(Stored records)
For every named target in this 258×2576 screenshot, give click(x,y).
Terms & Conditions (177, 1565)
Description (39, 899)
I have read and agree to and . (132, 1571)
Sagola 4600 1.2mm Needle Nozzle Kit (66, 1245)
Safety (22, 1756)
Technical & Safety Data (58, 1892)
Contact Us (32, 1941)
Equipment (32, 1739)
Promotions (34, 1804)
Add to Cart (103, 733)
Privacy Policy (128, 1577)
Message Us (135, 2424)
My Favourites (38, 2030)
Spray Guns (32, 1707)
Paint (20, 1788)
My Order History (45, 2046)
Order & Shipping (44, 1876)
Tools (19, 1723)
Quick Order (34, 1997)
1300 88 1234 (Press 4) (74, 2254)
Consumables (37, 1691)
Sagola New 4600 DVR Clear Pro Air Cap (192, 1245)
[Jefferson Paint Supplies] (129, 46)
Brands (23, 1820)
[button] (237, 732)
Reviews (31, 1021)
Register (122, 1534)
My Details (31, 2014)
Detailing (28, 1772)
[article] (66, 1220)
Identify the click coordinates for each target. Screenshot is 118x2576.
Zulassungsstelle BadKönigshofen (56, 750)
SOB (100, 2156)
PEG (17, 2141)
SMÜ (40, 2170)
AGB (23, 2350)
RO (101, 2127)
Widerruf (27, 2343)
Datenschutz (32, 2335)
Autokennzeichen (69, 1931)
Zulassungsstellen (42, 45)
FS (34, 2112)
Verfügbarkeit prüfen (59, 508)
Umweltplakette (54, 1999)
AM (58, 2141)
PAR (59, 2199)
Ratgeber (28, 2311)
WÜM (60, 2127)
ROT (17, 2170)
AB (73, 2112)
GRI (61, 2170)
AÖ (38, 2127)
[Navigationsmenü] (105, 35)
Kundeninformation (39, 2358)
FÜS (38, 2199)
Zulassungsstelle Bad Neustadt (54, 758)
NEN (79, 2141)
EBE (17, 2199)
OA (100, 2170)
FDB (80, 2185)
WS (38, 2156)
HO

§ **Task statement**
Your answer must be the lines from the one that contains "Reviews (31, 1021)" through the last line of the entries above, copied exactly, with no other lines.

§ **Task response**
Reviews (31, 1021)
Register (122, 1534)
My Details (31, 2014)
Detailing (28, 1772)
[article] (66, 1220)
Identify the click coordinates for each target. Screenshot is 118x2576.
Zulassungsstelle BadKönigshofen (56, 750)
SOB (100, 2156)
PEG (17, 2141)
SMÜ (40, 2170)
AGB (23, 2350)
RO (101, 2127)
Widerruf (27, 2343)
Datenschutz (32, 2335)
Autokennzeichen (69, 1931)
Zulassungsstellen (42, 45)
FS (34, 2112)
Verfügbarkeit prüfen (59, 508)
Umweltplakette (54, 1999)
AM (58, 2141)
PAR (59, 2199)
Ratgeber (28, 2311)
WÜM (60, 2127)
ROT (17, 2170)
AB (73, 2112)
GRI (61, 2170)
AÖ (38, 2127)
[Navigationsmenü] (105, 35)
Kundeninformation (39, 2358)
FÜS (38, 2199)
Zulassungsstelle Bad Neustadt (54, 758)
NEN (79, 2141)
EBE (17, 2199)
OA (100, 2170)
FDB (80, 2185)
WS (38, 2156)
HO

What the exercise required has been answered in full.